Rethinking Parameter Counting in Deep Models: Effective Dimensionality Revisited
Wesley J. Maddox, Gregory Benton, Andrew Gordon Wilson

TL;DR
This paper revisits the concept of effective dimensionality to better understand neural network generalization, explaining phenomena like double descent and relating it to Bayesian and model complexity measures.
Contribution
It introduces effective dimensionality as a key lens to interpret neural network generalization and connects it to various theoretical and empirical aspects of deep learning.
Findings
Effective dimensionality explains double descent behaviour.
It correlates with Bayesian posterior contraction and model selection.
Outperforms norm- and flatness-based measures in predicting generalization.
Abstract
Neural networks appear to have mysterious generalization properties when using parameter counting as a proxy for complexity. Indeed, neural networks often have many more parameters than there are data points, yet still provide good generalization performance. Moreover, when we measure generalization as a function of parameters, we see double descent behaviour, where the test error decreases, increases, and then again decreases.
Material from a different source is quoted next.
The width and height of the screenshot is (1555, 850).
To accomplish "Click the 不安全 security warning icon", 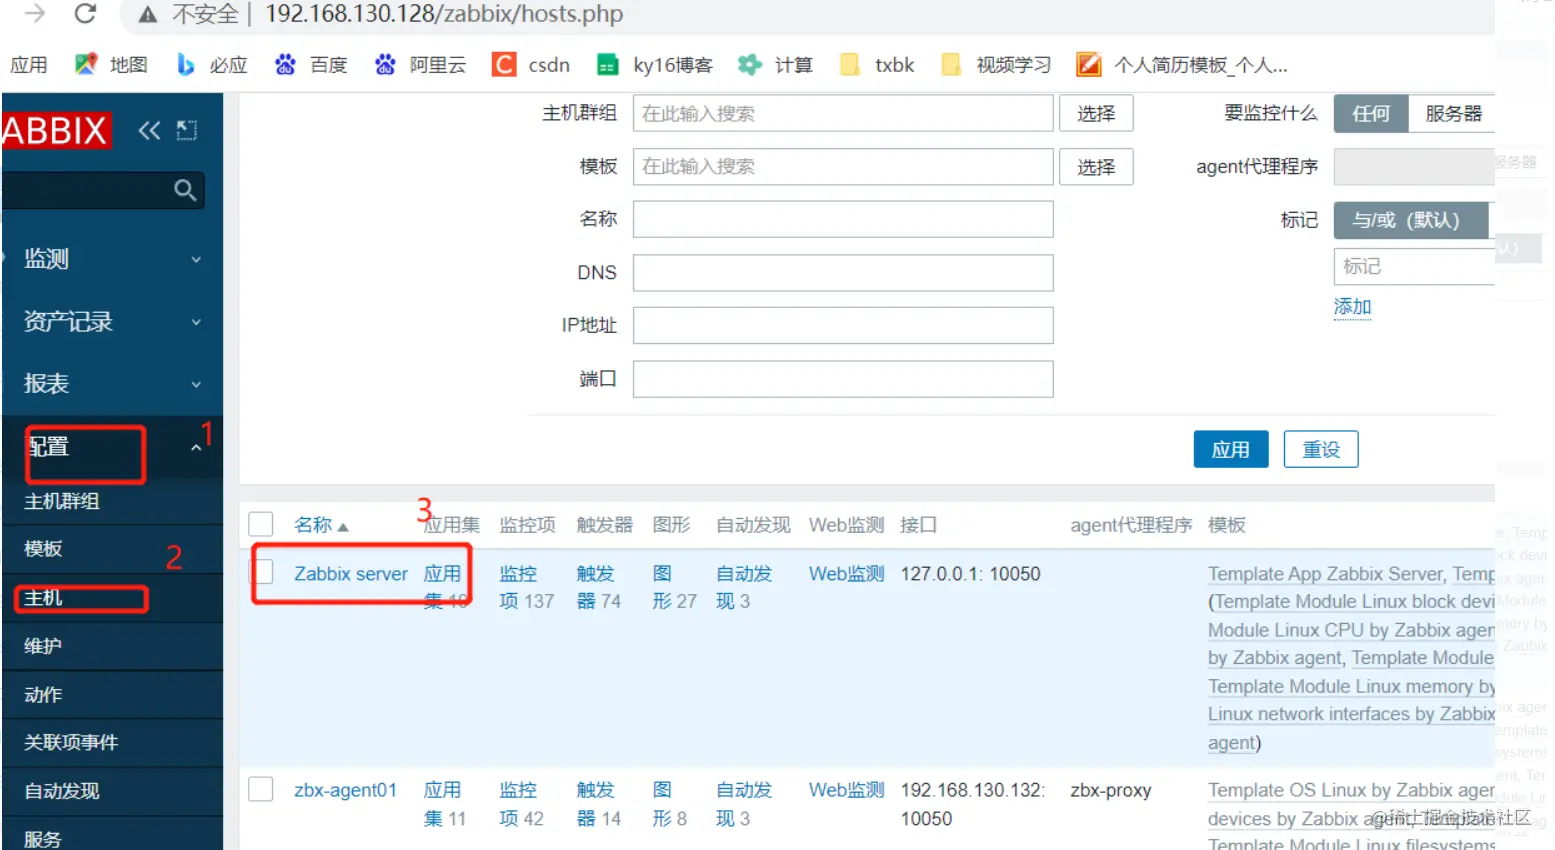I will click(x=146, y=15).
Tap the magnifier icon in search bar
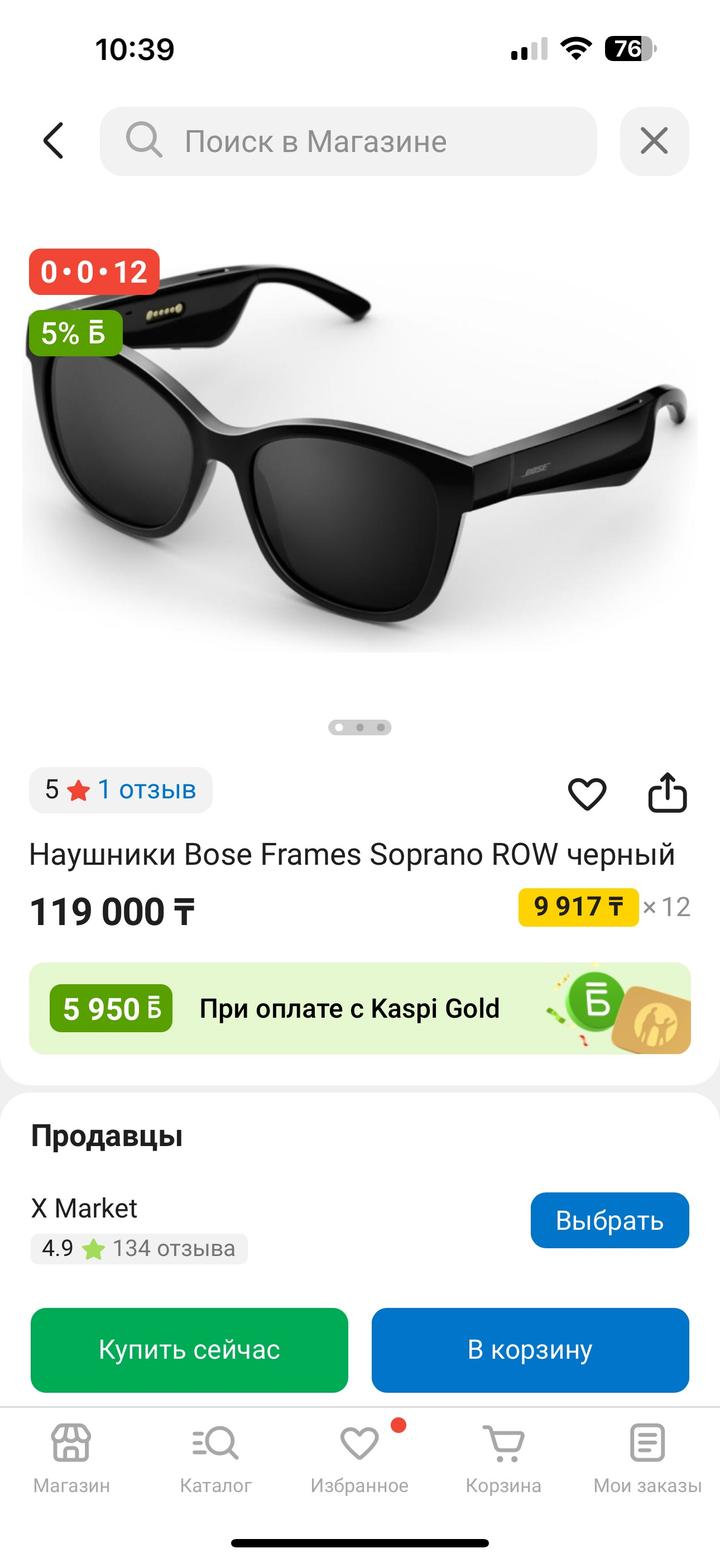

We show that many of these properties become understandable when viewed through the lens of effective dimensionality, which measures the dimensionality of the parameter space determined by the data. We relate effective dimensionality to posterior contraction in Bayesian deep learning, model selection, width-depth tradeoffs, double descent, and functional diversity in loss surfaces, leading to a richer understanding of the interplay between parameters and…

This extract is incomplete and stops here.